Si chiama Spazi Capaci ed è un progetto di design sociale curato da Alessandro de Lisi, che la Fondazione Falcone e il Ministero hanno prodotto per il 29esimo anniversario della strage di Capaci costata la vita al giudice Giovanni Falcone, alla moglie Francesca Morvillo e agli agenti della scorta.

L’idea è riconquistare gli spazi, tornare a viverli attraverso le opere in un progetto sperimentale di “memoria 4.0”, che, partendo inizialmente da luoghi di Palermo compia un viaggio attraverso tutto il Paese. Verrà inaugurato il 23 maggio, anniversario della strage di Capaci, alla presenza del ministro dell’Istruzione Patrizio Bianchi e delle massime autorità dello Stato, ma i “cantieri” delle prime opere, tutte all’aperto nel rispetto delle norme anti-Covid, sono partite simbolicamente il 25 aprile. A dare il via all’iniziativa sono quattro opere: “La porta dei Giganti” di Andrea Buglisi, due enormi ritratti su parete, uno di Giovanni Falcone, l’altro di Paolo Borsellino realizzati a pochi metri dall’Aula Bunker del carcere Ucciardone, teatro del maxiprocesso alla mafia. Sotto l’Albero Falcone si potrà ammirare “L’attesa”, la statua di una giovane donna realizzata dall’artista trentino Peter Demetz che rappresenta l’attesa di una città per la giustizia. A Brancaccio, Igor Scalisi Palminteri realizzerà un monumentale polittico urbano dal titolo “Roveto Ardente”, ritraendo don Pino Puglisi.

- - - -

• Consegna: Riprendi il testo sul progetto Spazi Capaci e proseguilo a partire dall'ultima frase, quella sul polittico dedicato a don Pino Puglisi.

• Materiale raccolto:
- - - -

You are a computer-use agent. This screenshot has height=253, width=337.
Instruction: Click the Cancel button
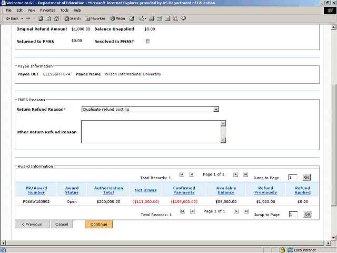tap(62, 225)
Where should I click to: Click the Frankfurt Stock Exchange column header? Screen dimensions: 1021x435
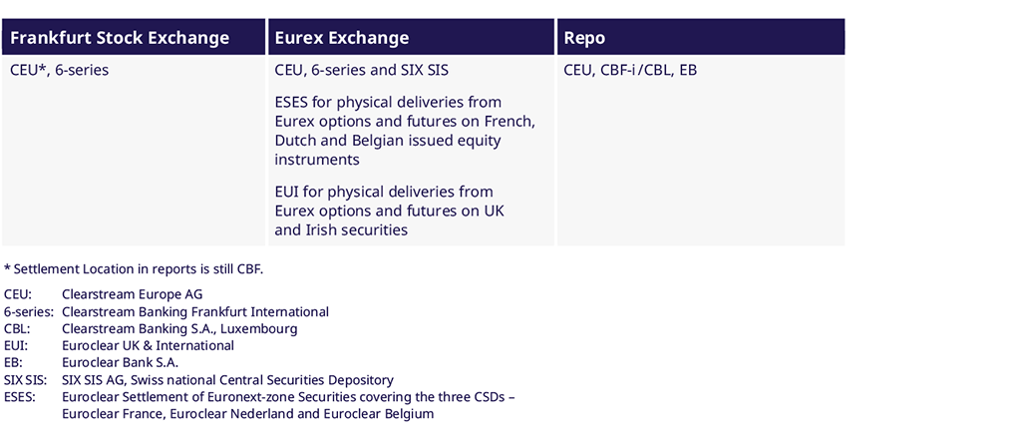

- - - -

• Risposta attesa:
Mentre nel cortile dell’Aula Bunker dell’Ucciardone, sarà allestita una colossale installazione di Velasco Vitali: “Branco”, 54 cani a grandezza naturale, sculture in ferro, lamiere e cemento. Il branco rappresenta la fame di potere criminale e l’abuso della mafia sulla società. Velasco, 60 anni, è un artista che disegna paesaggi e volti. Ma nella sua officina affacciata sul lago di Como fabbrica pure cani di metallo e pietra, a grande naturale e volutamente imperfetti. A volte sorridono, altre digrignano. Capaci di spaventare ed essere fedeli insieme. Alcuni di loro sono stati scelti per fare da “guardia” alla memoria, in quell’Aula da cui tutto (o quasi) nel 1986 è cominciato.

Il maxi processo alla mafia portò alla sbarra 475 imputati e 1.314 testimoni. A consuntivo, generò 19 condanne all’ergastolo e 2.600 anni di carcere complessivi. La cupola, però, non era stata rasa al suolo e nel giro di pochi anni, con le stragi, la mafia colpi più forte di prima. L’appuntamento dell’Ucciardone, però, segna la svolta, il primo vero tentativo di reagire alle angherie della criminalità organizzata. I cani, che in questi giorni si trovano all’interno dell’aula e nei prossimi mesi saranno esposti anche nel parcheggio del carcere, sono testimoni di quello che gli uomini hanno compiuto a danno di altri uomini. Sono un presidio di memoria e di coraggio.